Como suele suceder en las películas fragmentadas basadas en sketches, hay algunos más inspirados que otros, pero casi todos consiguen ser observados con una sonrisa en el rostro (cuando no llega a la carcajada). Resulta todo tan absurdo en las tres incursiones que cuesta discernir la diferencia entre la realidad y las ensoñaciones, si es que todas las fases más fantasiosas representan momentos oníricos, como sucede con el irreverente anacronismo de dos escenas antológicas de su última incursión de las que no me extenderé, pero no puedo obviar: una inesperada irrupción a caballo en un bar actual de un insigne personaje del pasado y la dolorosa secuencia del escarnio humano con una connotación musical tan malvada como delirante. Unas fases que intercaladas con el vacío de sus personajes en el siglo XXI parecen querer expresar que no hay mucha diferencia entre los denigrantes actos totalitaristas del pasado y el abuso sobre la conciencia de sus gentes del neoliberalismo más atroz que gobierna nuestro presente.

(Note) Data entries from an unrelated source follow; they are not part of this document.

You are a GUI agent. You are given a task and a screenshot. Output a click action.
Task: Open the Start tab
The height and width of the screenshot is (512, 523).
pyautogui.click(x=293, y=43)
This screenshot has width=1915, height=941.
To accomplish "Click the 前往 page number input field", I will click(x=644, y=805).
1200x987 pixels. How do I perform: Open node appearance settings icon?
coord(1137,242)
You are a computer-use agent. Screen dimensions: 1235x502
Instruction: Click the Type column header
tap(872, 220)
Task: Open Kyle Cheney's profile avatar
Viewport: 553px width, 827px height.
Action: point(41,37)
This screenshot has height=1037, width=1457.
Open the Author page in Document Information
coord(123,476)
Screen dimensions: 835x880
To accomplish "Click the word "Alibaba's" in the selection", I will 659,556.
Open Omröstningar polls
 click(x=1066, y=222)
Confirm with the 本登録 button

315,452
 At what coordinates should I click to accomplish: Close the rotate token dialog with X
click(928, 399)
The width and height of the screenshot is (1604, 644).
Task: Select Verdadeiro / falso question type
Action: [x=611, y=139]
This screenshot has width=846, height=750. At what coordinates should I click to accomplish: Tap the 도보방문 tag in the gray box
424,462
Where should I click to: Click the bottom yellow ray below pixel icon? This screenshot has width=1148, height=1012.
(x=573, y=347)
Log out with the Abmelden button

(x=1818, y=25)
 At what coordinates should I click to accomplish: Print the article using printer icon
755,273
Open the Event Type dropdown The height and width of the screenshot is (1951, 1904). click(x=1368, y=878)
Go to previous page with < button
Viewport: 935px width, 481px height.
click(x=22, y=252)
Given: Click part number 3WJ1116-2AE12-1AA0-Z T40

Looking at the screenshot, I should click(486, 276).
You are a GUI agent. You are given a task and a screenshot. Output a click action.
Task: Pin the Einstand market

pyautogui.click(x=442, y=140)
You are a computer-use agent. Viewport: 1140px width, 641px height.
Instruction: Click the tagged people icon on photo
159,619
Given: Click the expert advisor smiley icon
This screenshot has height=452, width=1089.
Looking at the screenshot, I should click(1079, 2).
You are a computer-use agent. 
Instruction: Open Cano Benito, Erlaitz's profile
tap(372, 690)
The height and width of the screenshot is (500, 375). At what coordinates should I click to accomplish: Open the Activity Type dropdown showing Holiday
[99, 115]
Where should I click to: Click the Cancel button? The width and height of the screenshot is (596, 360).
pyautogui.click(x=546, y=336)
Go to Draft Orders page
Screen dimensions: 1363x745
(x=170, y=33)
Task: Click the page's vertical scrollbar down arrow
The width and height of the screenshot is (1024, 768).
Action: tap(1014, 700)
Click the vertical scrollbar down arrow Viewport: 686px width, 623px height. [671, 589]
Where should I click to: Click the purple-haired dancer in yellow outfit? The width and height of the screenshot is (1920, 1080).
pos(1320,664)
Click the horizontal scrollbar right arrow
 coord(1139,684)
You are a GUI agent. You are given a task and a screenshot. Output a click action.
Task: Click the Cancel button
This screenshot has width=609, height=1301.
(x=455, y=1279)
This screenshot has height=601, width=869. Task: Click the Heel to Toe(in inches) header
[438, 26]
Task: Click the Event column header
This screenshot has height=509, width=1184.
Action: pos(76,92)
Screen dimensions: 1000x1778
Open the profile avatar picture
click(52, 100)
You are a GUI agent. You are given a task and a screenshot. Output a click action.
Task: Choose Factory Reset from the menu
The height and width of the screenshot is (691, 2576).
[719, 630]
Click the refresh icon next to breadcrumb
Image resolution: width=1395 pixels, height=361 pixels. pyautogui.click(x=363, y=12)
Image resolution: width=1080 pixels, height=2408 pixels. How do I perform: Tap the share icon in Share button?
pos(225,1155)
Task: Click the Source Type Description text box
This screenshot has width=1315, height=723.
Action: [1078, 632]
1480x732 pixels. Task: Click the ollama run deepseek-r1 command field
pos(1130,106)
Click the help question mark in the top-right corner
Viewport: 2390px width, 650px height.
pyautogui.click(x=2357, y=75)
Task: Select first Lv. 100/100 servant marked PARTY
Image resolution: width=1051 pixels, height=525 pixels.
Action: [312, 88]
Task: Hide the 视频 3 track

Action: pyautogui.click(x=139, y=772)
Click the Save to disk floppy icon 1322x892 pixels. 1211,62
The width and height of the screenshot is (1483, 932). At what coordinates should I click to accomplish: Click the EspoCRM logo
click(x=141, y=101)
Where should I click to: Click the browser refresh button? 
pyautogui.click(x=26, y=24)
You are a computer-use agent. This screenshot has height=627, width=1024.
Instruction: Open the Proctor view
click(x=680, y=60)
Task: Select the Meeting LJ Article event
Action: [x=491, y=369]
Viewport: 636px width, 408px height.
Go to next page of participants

La película supone un digno colofón a un tríptico del que se antoja necesario un segundo visionado para captar toda su magnitud y los matices que se escapan en la multitud de situaciones que tienen lugar en segundo plano, aunque las dos últimas partes no lleguen a los niveles de sorpresa, originalidad y abstracción presentes en la cinta que inauguró el cambio en su estilo, la desconcertante y apasionante Canciones del segundo piso.